Progetto Finite Rants di Fondazione Prada
WEREVOLVES PLAYOFFS [4’.04’]
Satoshi Fujiwara, Alexander Kluge
OÙ EN ÊTES-VOUS? (NUMÉR0 2) [14’:25’’]
UNTITLED (HUDSON YARDS) [7’:07’’]
CENSORSHIP SKIT 13’40” [2:05]
BÉBÉ COLÈRE [13’:29’’]
Caroline Poggi, Jonathan Vinel
I’VE SEEN THIS BEFORE [10’:33’’]
SEASON ENDING (THE DAY OF FOREVER) [6’:41’’]
POINT ZERO [5’:28’’]
"Finite Rants" is a project by Fondazione Prada curated by Luigi Alberto Cippini and Niccolò Gravina. It consists of a series of visual essays produced in collaboration with filmmakers, artists, intellectuals, and scholars.
The project has been released on a monthly basis from June 2020 to July 2021 on the Fondazione’s website as well as on a dedicated YouTube channel. It is presented for the first time in its entirety theatrically on the occasion of the 57th Pesaro Film Festival.
The various authors involved include film director and writer Alexander Kluge, photographer Satoshi Fujiwara, director Bertrand Bonello, director and actor Brady Corbet, economist Christian Marazzi, director Eduardo Williams, directors Caroline Poggi and Jonathan Vinel, videomaker REMEMBER, writer and cultural critic Shumon Basar, photographer and videomaker Alessia Gunawan, and writer and academic Kate Crawford.
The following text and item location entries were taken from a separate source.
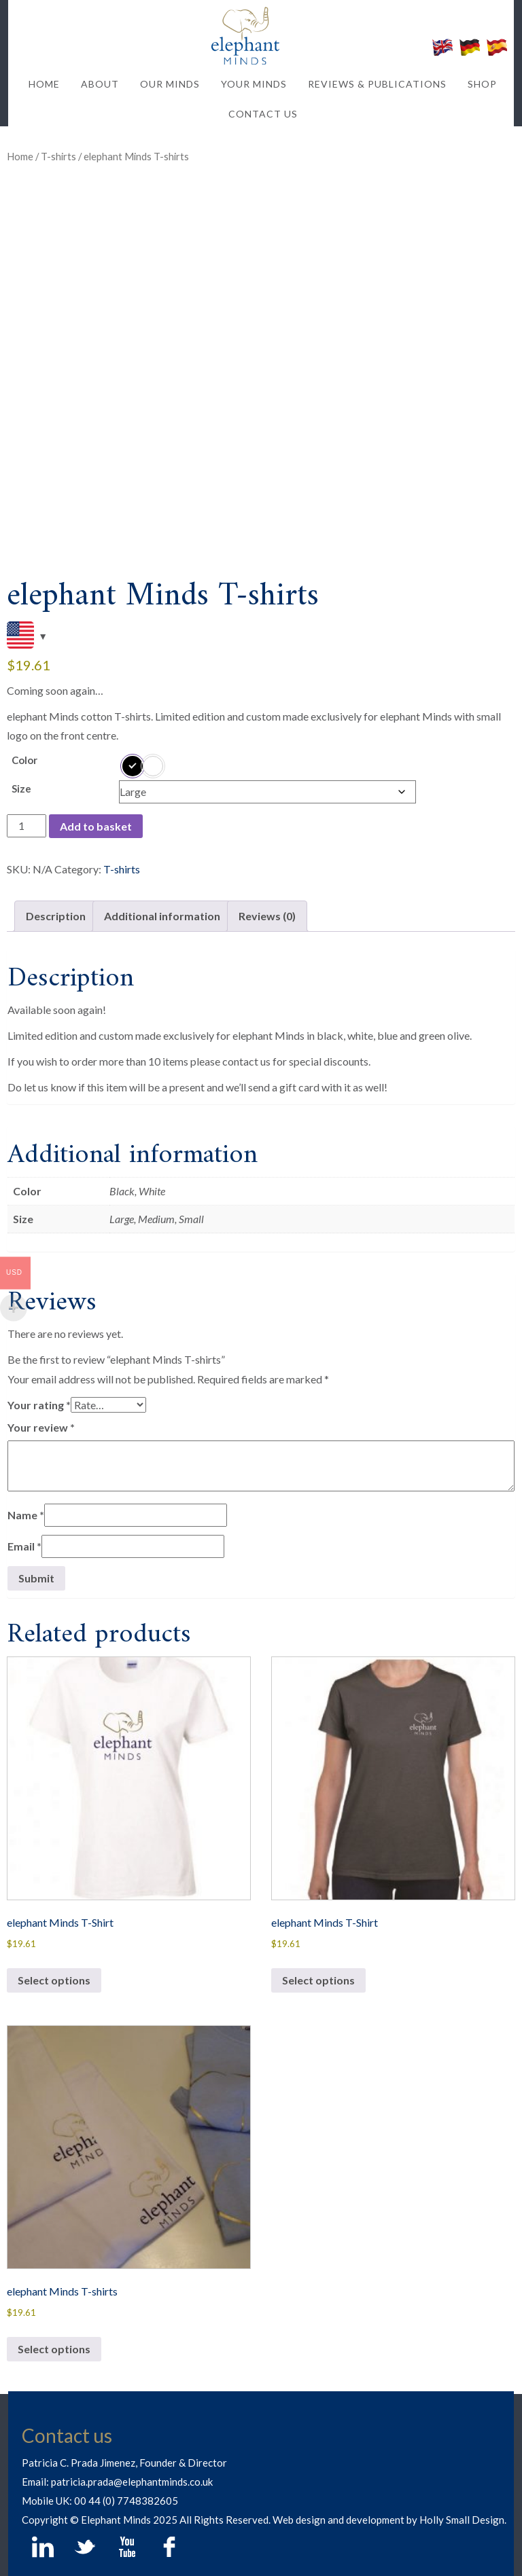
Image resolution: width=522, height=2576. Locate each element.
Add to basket (96, 826)
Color (24, 760)
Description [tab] (56, 915)
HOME (44, 84)
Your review (41, 1427)
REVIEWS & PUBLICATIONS (377, 84)
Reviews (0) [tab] (267, 915)
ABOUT (100, 84)
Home (20, 156)
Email (24, 1546)
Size (21, 788)
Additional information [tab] (162, 915)
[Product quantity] (26, 825)
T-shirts (58, 156)
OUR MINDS (170, 84)
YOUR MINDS (254, 84)
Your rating (39, 1404)
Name (25, 1514)
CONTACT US (263, 114)
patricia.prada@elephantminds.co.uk (132, 2481)
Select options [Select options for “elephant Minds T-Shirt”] (54, 1980)
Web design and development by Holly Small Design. (389, 2520)
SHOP (482, 84)
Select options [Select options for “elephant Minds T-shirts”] (54, 2348)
In "Finite Rants", the video essay is conceived as an experimental form of expression in which visual and acoustic materials generate a continuous variation of relations with different forms of thought. The objective is to foster conceptual expression by breaking the conventions of visual production and crossing film genres.
The visual essay was chosen since it is a format that has played a minor role in film history compared to other more established ones, and because of its hybrid nature and would-be form, which lends itself to experimentation. These heterogeneous works are characterized by an obscure and introspective imaginary as well as by a latent vehemence resulting in the urgency of a cinematic expression of short duration, as suggested by the project’s title.
During the first pandemic wave, it was crucial to avoid the loss of potential that occurs in the transition from the expression of an idea to its representation or virtual communication. Therefore, it is not a question of images at the service of a concept, nor of the attempt to translate a written text into a film form, but of experiments that directly invest the visual material while also facing the limitations of the online fruition that has preceded the natural theatrical destination.
The aim is also to question contemporary visual production at a moment when the film industry has been put on hold, and in a context in which most part of the images produced are documentary ones for purposes of disseminating information. Thus, production practices and communication strategies are reconfigured by introducing new emergency solutions and a new visual lexicon.
Taking advantage of the limitations due to the health emergency, the essays were developed in dialogue with the authors, who were challenged to work with sometimes rudimentary means, thus creating the conditions to break down the creative process to its minimum terms, but still without affecting the complexity of the results.
The aesthetic and theoretical roots of “Finite Rants” can be traced back to French director Chris Marker’s work La Jetée (1962): a dystopian, intimate, and theoretical film which expresses its distance from later narrative experimentations. It integrates science fiction and obscure psychological introspection into a hybrid form, removing all concepts of space and time. The authors of “Finite Rants” are therefore invited to confront themselves with a radical model of cinematic experimentation, a fragmentary and dispersive story made of a single short film sequence and a succession of static frames which questions the very idea of cinema.
"Finite Rants" does not find its principle of unity in a common theme, but in the sharing of an expressive sensibility that can take different forms. These contributions have tackled topics that are not usually addressed within museum institutions, either because they are difficult to translate into an exhibition project or because they are outside the horizon of the media agenda.
One further aim of the project is to allow authors who are not usually involved in film production to express themselves through images and film editing, thus generating the possibility of an alternative fruition of their work.
On a formal level, the choice of the visual essay was determined by the need to adopt a hybrid and illegitimate form, far from the current standards and consequently able to generate a kind of experimentation that embraces contents outside the official cinematographic circuits. The objective is also to foreshadow the processes capable of influencing contemporary image production, thus directly including the sources of inspiration for future standards of visual processing and trying to anticipate their imminent assimilation by the film industry. The hypothesis emerged is that these future sources of influence may disclose a barbaric and anti-academic nature.